The quickest way to learn neural network is to start with Keras, an open source python library which provides easy-to-follow examples and well-documented functions. Keras is a well-known library which does not need an introduction. However, as I gained additional knowledge and become a machine learning practitioner, I felt uncomfortable about the fact that I did not even try to build my own neural network from scratch. This feeling of uneasiness made me to tackle a "hello world" of machine learning problem called, handwritten digit (MNIST) classification, on my own without any help from currently available machine learning frameworks. If you want to download code from github, click this link: https://github.com/jpark7ca/standard_neural_network Let's get started!

First, I am going to define the array structure for my neural network. To train a neural network with multiple training samples, simultaneously, I have decided to build it with multi-dimensional arrays (tensors of order 3) for input, weights and biases, and other intermediate arrays. It will be clearer when we actually dive into the code. Then, I am going to build a standard neural network with 3 layers. The first layer simply passes training features to the next layer which is the hidden layer of the network. The hidden layer learns features from training data, and then, pass the output generated from its neurons to the last layer which will eventually generates predictions.
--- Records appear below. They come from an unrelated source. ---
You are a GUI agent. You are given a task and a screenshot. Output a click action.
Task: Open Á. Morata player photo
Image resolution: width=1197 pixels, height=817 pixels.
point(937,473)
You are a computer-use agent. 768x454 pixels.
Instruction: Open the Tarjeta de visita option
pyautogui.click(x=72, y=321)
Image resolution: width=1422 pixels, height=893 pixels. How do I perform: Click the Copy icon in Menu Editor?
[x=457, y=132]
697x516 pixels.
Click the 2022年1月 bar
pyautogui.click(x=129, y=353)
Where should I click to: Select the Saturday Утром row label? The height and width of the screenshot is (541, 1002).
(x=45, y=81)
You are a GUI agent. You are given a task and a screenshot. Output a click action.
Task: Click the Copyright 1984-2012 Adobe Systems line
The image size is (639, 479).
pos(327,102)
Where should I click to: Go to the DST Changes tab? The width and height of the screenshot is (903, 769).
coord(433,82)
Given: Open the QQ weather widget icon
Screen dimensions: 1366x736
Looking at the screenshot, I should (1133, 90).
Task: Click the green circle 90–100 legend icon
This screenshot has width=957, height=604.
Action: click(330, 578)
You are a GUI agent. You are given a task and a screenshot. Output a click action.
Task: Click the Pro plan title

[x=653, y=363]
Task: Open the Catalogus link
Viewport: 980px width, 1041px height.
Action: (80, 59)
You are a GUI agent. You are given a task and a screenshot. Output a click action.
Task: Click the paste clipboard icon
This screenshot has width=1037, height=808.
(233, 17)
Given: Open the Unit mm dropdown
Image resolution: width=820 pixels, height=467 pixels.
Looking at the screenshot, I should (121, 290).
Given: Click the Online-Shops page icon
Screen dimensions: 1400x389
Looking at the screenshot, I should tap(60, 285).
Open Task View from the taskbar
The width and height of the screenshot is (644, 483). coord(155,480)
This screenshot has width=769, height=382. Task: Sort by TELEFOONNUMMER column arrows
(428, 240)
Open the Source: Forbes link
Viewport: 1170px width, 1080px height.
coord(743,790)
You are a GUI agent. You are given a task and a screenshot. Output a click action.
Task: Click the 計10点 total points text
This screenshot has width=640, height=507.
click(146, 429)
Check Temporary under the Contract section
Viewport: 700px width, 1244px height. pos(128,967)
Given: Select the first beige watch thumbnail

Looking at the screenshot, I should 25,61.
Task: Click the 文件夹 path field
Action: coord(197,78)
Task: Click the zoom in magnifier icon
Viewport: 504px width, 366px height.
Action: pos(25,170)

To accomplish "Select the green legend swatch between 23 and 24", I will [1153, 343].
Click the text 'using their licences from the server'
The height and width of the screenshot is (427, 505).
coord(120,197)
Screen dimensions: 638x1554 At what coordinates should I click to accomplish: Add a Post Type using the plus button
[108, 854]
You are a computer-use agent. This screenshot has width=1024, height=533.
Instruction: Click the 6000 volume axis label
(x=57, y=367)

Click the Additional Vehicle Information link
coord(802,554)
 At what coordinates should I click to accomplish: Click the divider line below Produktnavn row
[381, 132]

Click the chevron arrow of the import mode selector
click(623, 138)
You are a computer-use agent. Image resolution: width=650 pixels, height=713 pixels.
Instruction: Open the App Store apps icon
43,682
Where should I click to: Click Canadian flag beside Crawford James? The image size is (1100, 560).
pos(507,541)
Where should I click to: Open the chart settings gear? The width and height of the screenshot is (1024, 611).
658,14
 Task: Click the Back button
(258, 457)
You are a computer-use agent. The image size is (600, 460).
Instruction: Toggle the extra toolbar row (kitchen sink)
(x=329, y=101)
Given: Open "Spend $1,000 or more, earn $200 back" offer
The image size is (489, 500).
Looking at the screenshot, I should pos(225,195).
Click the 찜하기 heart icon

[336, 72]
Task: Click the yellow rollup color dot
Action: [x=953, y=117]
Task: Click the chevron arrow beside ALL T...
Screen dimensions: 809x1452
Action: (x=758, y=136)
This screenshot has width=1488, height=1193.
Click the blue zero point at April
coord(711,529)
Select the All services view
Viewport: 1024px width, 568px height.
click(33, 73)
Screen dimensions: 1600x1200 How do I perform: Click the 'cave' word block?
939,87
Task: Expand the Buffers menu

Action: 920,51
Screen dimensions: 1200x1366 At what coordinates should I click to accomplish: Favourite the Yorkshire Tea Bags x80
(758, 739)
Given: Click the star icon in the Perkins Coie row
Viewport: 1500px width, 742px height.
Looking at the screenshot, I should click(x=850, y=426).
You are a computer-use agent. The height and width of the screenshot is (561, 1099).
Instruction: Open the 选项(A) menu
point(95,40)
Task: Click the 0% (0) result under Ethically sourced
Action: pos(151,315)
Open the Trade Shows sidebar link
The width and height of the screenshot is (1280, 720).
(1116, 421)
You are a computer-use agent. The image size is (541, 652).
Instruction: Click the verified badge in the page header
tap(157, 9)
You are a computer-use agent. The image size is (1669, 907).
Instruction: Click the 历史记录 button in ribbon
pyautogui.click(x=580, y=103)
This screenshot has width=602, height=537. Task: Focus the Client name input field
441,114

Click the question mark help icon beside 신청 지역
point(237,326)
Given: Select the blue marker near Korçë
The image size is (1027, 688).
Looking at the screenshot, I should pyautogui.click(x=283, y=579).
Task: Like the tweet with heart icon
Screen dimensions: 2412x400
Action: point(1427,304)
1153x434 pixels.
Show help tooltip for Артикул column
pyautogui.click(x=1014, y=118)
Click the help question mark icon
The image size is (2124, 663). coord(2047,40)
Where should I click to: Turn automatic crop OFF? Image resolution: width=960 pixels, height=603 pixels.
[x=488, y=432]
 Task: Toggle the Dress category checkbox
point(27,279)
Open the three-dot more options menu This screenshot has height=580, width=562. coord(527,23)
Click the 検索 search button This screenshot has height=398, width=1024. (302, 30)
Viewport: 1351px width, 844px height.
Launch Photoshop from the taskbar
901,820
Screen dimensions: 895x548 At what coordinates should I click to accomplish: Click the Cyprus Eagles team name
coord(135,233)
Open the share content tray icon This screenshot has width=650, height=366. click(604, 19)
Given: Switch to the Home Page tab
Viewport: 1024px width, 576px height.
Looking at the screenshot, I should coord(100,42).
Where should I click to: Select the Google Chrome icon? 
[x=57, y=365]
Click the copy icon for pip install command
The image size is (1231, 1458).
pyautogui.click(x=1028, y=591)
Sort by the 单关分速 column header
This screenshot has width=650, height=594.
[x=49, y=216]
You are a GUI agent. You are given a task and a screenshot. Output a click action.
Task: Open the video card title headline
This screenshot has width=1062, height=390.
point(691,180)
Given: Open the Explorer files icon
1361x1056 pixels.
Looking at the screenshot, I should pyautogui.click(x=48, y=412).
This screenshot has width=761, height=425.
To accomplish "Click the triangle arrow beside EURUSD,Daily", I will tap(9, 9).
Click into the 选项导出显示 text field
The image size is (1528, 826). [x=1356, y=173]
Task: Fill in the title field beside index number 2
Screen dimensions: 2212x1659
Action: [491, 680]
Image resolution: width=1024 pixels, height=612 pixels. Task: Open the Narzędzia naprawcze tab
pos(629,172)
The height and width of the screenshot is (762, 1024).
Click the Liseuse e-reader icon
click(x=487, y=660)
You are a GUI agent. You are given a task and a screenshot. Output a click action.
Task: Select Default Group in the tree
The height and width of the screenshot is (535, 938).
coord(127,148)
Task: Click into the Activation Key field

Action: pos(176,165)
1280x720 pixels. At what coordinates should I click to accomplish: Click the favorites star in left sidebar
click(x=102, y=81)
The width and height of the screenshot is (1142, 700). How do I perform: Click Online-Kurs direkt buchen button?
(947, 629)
The MNIST data set contains 60,000 training and 10,000 test samples of "28 x 28" gray-scale pixel image, each of which represents a digit that can be ranged from 0 to 9. What the neural network tries to predict is a single-digit number of the input image. In order to feed 784 pixels (28x28) to the network for the training, I am going to convert each image into an array of 784 values and store all converted images into 2 tensors (multi-dimensional arrays) of the shape (60000, 784, 1) for training the network and (10000, 784, 1) for the testing. By the way, a special python library called numpy will be used since it supports multi-dimensional arrays (tensors) along with optimized mathematical functions.



To simplify the MNIST data import, I have created 2 files that can be easily imported into the array using Pickle python module. Each data label has already been converted to one hot-encoding vector. For example, the digit number 2 is represented in [0, 0, 1, 0, 0, 0, 0, 0, 0, 0], the digit 0 in [1, 0, 0, 0, 0, 0, 0, 0, 0, 0] and so forth. The data structure is defined as follows.

mnist = {
     'count': 60000,
     'labels': labels,
     'inputs': inputs 
}

print mnist['inputs'].shape

print mnist['labels'].shape
----------------------------------
(60000, 784, 1)
(60000, 10, 1)

If you want to see how the image looks like, you can use matplotlib library to draw the digit stored in pixel values. The example below displays the first element in the training data set.

import matplotlib.pyplot as plt
...

rfile = open("mnist_train.pkl", "rb")
mnist = pickle.load(rfile)
rfile.close()

plt.imshow(mnist["inputs"][0].reshape(28, 28), interpolation='none')
print mnist["labels"][0]
plt.show()
----------------------------------
[[0.] [0.] [0.] [0.] [0.] [1.] [0.] [0.] [0.] [0.]]


My neural network architecture consists of 3 layers, one input layer with 784 output neurons, a hidden layer with 30 neurons with sigmoid activation and lastly, a softmax layer with 10 neurons. The detailed explanation of how the neural network works (feed forward, cost calculation,  back propagation and weights and biases update using gradient descent algorithm) will be omitted in this article in order to focus on the construction aspect of the network using python. For additional information, I suggest machine learning lectures from Geoffrey Hinton (theory-based) and Andrew Ng (practical approach). You can easily find their lectures in youtube or subscribe Coursera courses.



Each neuron in the hidden layer receives 768 features, a1 ~ 768 which are multiplied by own weights, w1 ~ 768 . Then, one biases term, b  is added to produce the output, z. There are 30 neurons in the hidden layer, thus producing 30 z values as shown below.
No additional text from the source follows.